Enfrentar todos estos desafíos y amenazas requiere dar una lectura integral a los antecedentes, para entender que lo que estamos viviendo es una transición de una guerra de baja intensidad de más de 50 años que enfrentó a un actor irregular, y enfatizo, un actor, uno de varios para ser más claro, y el Estado; un conflicto que más que eso, fue una agresión sistemática contra un país.

Seguramente la percepción de lo qué pasa en este contexto es el resultado de la frustración propia de la expectativa irresuelta, es decir no alcanzada, al menos en su totalidad, pero esto en el concepto de los entendidos en resolución de conflictos y con experiencia en procesos de paz en muchos países, es un paso apenas lógico; lo escuché de un alto Oficial de la ONU, él me comentaba que el promedio de tiempo aproximado de transición de la guerra a la paz, después de este tipo de procesos, oscila entre los 20 a los 25 años.

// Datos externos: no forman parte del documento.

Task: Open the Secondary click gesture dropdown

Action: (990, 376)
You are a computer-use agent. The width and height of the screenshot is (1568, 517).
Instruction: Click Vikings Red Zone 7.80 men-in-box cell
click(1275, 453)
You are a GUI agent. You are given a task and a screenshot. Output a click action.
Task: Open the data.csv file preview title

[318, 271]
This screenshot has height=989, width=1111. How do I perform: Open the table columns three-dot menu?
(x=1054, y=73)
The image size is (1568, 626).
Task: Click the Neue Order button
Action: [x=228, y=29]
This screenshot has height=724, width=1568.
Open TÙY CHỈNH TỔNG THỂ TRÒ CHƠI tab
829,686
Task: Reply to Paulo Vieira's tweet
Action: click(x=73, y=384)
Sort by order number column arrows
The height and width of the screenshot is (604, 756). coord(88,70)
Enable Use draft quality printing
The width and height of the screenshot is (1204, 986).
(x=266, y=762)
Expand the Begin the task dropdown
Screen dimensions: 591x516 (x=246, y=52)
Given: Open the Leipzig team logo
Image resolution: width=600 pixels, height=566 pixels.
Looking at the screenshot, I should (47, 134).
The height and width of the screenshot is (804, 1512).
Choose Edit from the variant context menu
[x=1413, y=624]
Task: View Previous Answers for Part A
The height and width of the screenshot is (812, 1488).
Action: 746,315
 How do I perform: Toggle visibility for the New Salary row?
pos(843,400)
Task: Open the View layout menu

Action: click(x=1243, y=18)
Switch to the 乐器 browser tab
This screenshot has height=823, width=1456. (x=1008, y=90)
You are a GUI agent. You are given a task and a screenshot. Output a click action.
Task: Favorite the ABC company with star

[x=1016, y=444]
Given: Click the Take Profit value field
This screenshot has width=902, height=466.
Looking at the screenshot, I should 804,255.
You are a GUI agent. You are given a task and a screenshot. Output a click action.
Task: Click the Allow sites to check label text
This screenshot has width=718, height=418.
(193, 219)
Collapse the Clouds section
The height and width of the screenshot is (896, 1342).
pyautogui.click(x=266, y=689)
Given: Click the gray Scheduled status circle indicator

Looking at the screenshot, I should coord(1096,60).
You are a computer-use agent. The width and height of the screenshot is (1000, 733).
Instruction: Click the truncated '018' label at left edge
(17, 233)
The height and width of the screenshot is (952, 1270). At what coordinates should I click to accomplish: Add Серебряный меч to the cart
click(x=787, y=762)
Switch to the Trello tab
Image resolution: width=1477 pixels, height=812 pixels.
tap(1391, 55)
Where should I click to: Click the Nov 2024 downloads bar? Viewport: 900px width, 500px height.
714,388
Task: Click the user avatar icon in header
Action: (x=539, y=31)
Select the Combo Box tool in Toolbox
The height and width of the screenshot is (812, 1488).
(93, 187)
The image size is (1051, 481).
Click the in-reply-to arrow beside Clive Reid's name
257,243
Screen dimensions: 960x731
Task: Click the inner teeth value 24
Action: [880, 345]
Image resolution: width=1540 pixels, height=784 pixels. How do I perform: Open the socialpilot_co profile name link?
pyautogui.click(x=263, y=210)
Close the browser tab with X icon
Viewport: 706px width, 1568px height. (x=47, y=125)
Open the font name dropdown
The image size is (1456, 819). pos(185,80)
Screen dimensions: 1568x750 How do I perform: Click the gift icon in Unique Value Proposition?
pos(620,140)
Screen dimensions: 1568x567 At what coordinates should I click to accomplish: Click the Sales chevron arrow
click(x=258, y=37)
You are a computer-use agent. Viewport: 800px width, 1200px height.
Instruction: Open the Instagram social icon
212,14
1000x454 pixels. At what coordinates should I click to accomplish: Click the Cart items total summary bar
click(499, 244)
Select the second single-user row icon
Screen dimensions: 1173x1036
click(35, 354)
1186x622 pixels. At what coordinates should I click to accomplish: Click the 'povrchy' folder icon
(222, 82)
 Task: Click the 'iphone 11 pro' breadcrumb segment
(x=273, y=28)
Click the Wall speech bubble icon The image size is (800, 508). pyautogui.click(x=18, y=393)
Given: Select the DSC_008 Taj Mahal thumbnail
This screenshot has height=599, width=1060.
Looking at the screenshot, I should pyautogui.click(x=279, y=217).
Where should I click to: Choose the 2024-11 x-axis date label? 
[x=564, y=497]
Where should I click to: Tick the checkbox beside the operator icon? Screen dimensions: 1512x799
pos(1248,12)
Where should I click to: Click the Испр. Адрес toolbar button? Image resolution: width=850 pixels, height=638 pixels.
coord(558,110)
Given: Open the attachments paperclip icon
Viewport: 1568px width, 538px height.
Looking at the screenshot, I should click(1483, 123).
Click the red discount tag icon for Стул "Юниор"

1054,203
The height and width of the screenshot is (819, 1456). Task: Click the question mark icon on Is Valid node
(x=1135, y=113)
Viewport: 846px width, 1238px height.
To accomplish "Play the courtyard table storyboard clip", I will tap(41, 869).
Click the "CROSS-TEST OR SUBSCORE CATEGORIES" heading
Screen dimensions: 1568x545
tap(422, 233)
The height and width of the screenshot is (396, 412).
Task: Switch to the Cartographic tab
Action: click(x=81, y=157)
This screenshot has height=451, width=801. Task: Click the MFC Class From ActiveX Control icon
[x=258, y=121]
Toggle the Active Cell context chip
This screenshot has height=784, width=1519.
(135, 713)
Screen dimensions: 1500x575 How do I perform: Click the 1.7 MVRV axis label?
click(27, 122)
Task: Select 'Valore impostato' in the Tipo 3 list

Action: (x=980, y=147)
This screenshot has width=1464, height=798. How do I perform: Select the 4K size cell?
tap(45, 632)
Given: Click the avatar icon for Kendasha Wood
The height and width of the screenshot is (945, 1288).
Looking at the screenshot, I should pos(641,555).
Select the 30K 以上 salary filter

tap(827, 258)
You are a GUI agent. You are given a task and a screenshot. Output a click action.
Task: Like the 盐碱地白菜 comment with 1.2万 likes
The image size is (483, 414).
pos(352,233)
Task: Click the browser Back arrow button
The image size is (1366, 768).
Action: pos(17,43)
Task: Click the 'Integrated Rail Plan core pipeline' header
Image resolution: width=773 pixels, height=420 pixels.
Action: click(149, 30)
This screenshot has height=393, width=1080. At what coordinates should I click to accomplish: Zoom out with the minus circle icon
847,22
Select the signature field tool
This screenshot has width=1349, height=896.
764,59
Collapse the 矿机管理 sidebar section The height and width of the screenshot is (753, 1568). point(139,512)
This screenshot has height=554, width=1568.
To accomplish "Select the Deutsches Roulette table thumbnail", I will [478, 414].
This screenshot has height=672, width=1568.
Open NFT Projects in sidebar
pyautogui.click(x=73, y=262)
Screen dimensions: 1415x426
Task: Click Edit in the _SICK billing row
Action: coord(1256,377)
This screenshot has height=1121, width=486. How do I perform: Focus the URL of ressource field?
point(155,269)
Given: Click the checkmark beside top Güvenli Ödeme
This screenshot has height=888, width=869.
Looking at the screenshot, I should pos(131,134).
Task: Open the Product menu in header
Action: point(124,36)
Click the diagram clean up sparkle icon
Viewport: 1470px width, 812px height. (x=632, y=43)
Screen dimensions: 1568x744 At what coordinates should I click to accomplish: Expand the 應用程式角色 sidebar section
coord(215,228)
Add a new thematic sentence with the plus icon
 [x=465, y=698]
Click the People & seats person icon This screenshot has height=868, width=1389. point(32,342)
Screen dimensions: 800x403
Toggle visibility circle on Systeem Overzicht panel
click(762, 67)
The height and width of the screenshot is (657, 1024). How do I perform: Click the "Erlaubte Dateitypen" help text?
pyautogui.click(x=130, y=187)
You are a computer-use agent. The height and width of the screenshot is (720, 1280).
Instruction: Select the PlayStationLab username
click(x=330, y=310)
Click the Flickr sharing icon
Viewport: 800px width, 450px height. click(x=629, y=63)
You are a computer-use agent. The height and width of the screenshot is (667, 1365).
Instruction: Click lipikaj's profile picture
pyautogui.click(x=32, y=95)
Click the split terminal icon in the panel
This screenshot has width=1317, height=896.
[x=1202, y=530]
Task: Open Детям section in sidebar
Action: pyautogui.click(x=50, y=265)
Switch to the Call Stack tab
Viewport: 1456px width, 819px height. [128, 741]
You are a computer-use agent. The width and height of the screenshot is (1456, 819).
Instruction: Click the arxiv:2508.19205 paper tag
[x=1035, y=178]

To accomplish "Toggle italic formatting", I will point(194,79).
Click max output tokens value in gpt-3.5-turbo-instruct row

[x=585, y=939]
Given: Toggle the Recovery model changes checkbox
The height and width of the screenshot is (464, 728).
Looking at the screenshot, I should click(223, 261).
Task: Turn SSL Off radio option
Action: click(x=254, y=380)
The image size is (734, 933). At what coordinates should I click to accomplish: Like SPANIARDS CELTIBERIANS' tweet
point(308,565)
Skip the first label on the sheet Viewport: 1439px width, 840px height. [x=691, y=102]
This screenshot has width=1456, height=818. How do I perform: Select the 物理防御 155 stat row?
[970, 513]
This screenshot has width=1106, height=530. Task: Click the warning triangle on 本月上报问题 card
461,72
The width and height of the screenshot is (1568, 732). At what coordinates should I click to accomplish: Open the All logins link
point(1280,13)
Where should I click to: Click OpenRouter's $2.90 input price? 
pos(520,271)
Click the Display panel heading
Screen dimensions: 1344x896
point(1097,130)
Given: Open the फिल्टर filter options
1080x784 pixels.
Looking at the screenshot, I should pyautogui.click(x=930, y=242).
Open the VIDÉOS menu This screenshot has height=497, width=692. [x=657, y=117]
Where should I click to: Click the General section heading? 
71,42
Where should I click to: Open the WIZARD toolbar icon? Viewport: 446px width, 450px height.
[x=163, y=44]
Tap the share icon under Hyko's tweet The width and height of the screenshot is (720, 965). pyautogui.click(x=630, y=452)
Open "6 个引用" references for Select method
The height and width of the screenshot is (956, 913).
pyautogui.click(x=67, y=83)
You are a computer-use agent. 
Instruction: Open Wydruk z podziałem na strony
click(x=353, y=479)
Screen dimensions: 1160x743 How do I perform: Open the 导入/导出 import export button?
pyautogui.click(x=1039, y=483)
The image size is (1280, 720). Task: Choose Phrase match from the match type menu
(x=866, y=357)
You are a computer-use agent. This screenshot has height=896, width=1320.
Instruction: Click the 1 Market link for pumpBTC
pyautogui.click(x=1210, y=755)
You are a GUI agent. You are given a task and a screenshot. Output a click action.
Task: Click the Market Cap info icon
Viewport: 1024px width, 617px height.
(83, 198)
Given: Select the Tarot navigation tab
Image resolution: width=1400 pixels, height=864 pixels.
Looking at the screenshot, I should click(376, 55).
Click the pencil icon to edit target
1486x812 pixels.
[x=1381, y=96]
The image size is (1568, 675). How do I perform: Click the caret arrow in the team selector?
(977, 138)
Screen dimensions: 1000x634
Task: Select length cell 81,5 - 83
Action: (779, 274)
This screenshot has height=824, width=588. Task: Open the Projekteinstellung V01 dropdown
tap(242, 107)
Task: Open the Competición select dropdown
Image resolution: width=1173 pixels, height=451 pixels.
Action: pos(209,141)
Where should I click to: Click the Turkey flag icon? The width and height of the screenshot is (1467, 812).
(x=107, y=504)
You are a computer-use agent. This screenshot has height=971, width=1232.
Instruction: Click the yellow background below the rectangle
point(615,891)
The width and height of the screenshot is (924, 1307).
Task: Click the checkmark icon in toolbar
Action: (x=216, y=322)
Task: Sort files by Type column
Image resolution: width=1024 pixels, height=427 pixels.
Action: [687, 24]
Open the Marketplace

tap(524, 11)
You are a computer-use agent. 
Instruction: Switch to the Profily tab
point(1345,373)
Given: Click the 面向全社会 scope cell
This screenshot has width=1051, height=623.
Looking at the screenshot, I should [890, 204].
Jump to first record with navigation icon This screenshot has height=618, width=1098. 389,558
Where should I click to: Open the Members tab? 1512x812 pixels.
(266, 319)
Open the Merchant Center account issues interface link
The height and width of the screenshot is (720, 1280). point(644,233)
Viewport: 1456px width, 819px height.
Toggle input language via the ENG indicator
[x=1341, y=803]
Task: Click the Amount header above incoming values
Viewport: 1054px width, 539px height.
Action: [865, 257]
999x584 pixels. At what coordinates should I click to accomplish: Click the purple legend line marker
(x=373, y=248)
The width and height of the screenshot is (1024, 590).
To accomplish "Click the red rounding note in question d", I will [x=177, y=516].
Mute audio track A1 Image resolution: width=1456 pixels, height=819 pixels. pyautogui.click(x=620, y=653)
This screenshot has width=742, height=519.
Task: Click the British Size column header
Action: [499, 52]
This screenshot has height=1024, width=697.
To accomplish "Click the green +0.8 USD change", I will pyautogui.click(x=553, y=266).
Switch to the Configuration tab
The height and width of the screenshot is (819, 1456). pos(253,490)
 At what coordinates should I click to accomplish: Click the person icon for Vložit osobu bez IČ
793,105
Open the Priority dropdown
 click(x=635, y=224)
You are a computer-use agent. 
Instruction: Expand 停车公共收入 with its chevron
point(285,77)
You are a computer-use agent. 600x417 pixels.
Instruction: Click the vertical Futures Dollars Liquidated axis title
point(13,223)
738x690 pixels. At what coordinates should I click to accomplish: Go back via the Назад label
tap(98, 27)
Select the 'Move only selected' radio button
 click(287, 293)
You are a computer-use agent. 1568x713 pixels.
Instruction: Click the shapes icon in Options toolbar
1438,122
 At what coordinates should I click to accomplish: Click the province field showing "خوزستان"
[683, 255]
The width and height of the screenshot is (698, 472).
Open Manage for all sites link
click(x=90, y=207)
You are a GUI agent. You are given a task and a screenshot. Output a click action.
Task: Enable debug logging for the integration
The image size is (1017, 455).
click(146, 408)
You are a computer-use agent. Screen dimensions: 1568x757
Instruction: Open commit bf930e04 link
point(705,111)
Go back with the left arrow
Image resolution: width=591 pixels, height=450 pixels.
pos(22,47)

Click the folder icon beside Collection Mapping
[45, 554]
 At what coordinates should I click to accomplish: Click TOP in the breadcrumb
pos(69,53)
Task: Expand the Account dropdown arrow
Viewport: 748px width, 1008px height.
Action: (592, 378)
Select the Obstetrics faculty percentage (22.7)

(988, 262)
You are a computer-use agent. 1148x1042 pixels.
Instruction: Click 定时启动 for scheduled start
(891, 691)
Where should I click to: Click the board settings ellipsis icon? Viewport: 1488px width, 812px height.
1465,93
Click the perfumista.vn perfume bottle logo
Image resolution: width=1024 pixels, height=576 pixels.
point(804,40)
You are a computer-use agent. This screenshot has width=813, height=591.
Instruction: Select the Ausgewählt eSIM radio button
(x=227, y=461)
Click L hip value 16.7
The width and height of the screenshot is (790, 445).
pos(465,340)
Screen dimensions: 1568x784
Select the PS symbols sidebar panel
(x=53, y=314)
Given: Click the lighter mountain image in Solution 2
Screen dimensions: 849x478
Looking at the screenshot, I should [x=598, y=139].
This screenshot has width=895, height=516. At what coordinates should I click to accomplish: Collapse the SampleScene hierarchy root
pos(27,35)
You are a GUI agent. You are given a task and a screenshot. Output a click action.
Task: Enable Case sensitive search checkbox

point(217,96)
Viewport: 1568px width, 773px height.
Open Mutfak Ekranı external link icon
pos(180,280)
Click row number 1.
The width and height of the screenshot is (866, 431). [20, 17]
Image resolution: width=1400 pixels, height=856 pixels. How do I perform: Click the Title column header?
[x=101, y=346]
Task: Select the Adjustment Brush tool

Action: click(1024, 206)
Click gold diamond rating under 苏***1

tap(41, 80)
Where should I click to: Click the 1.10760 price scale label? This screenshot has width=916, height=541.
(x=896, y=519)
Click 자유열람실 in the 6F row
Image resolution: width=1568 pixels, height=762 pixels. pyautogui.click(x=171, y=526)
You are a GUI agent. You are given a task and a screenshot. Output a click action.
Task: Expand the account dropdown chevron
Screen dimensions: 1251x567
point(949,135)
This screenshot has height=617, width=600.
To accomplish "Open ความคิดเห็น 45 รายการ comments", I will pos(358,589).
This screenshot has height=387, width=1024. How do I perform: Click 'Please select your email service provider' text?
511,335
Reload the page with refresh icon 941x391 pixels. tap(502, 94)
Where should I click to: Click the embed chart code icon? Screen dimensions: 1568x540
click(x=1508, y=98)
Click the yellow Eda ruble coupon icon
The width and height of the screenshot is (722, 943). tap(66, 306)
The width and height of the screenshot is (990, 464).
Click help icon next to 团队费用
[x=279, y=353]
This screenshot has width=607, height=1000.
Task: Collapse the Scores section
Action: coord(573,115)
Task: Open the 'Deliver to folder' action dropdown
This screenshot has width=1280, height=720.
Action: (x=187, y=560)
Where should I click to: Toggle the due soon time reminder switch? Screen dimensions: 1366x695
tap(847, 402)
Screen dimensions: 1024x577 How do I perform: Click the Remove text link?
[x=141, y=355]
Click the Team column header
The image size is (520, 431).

Seguramente nos falta mucho, hay heridas abiertas que no se cerrarán de la noche a la mañana, hay excombatientes que seducidos por la ambición y el dinero de las rentas ilegales han vuelto a delinquir, pero finalmente son una minoría, y a los que honren los compromisos, seguiremos protegiéndolos, casi siempre de sus excompañeros.

Finalmente un llamado general; la seguridad la construimos entre todos, en cabeza de las autoridades regionales y locales como primeras autoridades de Policía y responsables del orden público, con la contribución decidida e incansable de su Fuerza Pública y la colaboración solidaria de la sociedad.